Foto: Vinicius Loures/Câmara dos Deputados
NÉSIO FERNANDES (*)
A derrubada, pelo Congresso, do decreto que reajustava o IOF escancarou como a política tributária hoje se define tanto no plenário quanto nas redes. Na medida revogada, as operações mais frequentes dos estratos C e D ficariam isentas de impacto significativo, e a carga recairia sobre operações realizadas por pessoas de maior renda, com estimativa de arrecadação de R$ 30 bilhões. Bastou o rótulo “imposto contra o povo”, impulsionado por influenciadores que não representam a maioria da população, para criar o palco que uniu 383 deputados e sepultou a norma, apesar do pacto firmado entre o Executivo e os presidentes da Câmara e do Senado.
Uma lição é clara: sem comunicação pedagógica e base social mobilizada, nenhum ajuste justo resiste ao vendaval da desinformação, instrumentalizado por interesses conhecidos e bem definidos. Mas isso é o palco, não é a obra dos atores em si.
Por outro lado, a reação do governo e da esquerda deve ser dosada. Não se decide a estratégia da próxima Copa na primeira hora da derrota do 7 × 1. O embate dá-se no contexto de um Orçamento recorde de R$ 5,888 trilhões. Quase 28%, R$ 1,655 tri, destinam-se apenas ao refinanciamento da dívida pública. Enquanto o Tesouro remunera credores sem protesto. Com cerca de R$ 600 bilhões previstos incluindo saldos acumulados, o agronegócio celebra o maior Plano Safra já visto. O Parlamento controla cerca de R$ 50 bilhões em emendas, menos de 1% do orçamento, que aparentemente determina a arquitetura da construção de maiorias ou de derrotas ao governo. No entanto, a natureza do sucesso, ou do infortúnio, é essencialmente da qualidade da relação política.

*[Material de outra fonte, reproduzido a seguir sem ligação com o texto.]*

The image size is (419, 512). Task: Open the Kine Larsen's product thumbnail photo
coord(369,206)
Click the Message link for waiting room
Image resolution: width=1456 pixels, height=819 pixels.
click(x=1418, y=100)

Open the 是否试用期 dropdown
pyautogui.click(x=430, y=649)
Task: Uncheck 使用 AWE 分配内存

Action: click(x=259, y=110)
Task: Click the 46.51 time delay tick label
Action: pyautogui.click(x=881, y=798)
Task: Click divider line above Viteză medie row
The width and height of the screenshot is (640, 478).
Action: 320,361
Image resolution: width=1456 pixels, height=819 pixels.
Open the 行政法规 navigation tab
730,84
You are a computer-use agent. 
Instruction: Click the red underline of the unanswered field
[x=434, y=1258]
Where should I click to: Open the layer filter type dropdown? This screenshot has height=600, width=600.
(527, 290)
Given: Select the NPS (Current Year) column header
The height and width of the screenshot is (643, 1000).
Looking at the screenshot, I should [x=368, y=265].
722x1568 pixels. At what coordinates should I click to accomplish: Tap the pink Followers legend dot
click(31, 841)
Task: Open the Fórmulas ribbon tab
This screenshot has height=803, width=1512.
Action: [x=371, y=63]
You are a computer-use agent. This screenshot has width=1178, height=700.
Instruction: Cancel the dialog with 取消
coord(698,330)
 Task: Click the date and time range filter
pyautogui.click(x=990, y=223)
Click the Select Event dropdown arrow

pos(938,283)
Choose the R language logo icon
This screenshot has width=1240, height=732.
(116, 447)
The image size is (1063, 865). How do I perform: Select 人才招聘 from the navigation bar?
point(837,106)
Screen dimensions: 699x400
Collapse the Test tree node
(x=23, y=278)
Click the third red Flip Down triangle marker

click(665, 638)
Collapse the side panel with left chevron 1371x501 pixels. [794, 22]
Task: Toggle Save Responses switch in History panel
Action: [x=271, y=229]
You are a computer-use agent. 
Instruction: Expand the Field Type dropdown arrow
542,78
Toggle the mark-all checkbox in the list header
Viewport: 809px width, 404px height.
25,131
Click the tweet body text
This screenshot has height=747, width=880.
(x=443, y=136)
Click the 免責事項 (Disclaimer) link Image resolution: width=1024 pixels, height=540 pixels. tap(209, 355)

Não é razoável que o Executivo se torne refém dessa fração destinada a emendas; tampouco há votos, nem vontade política, para extingui-la. A saída passa por acertar na política, rever e cumprir acordos, dar transparência às emendas e, progressivamente, implantar relatórios de impacto que as vinculem a metas nacionais verificáveis.
Apesar do barulho, os indicadores sociais impressionam. Segundo o IBGE, programas federais de transferência de renda reduziram em 80% a extrema pobreza entre 2023 e 2025; sem eles, a miséria teria dobrado. A taxa de desemprego caiu para 6,2% no trimestre móvel encerrado em maio de 2025, o menor da série histórica, e o salário mínimo voltou a registrar ganho real. No topo da pirâmide do Brasil, os quatro maiores bancos lucraram R$ 108,2 bilhões em 2024, recorde nominal sustentado por juros altos.
Há, portanto, espaço moral e fiscal para tributar fortunas e rendimentos financeiros, ação que não demoniza o sucesso, mas corrige um sistema em que o peso recai desproporcionalmente sobre salários, sobre a base da pirâmide social.
Mesmo assim, parte do establishment financeiro pressiona pela revogação dos pisos constitucionais de saúde e educação. Bastaria um gesto do Planalto para o Congresso aprovar a desvinculação em rito relâmpago, com impacto modesto diante do trilhão voltado à dívida. Trocar direitos sociais por um ajuste torto geraria alívio efêmero com custo político e social duradouro, além de comprometer o SUS e o futuro das escolas.
Depois da derrota do IOF, a esquerda no poder precisa respirar. Rotular o Congresso como “inimigo do povo” produz catarse, não governabilidade. Lula, estadista forjado no fim da Guerra Fria e único a conduzir o Brasil por três mandatos democráticos, sabe que reformas distributivas exigem paciência, coalizão e capilaridade federativa.
A justiça tributária seguirá enfrentando resistência de quem lucra com o status quo; triunfará quem combinar firmeza programática, articulação permanente e comunicação que fale aos bolsos, e não apenas às bolhas, da sociedade que trabalha, empreende e sonha. Não é razoável à esquerda, depois de uma tentativa de golpe que incluiu explodir um aeroporto e assassinar as principais autoridades do país, convocar passeata e eleger como palavra de ordem o “Congresso Nacional inimigo do povo”.
Na cena democrática, a luta deve ser travada na sociedade e não contra o Parlamento.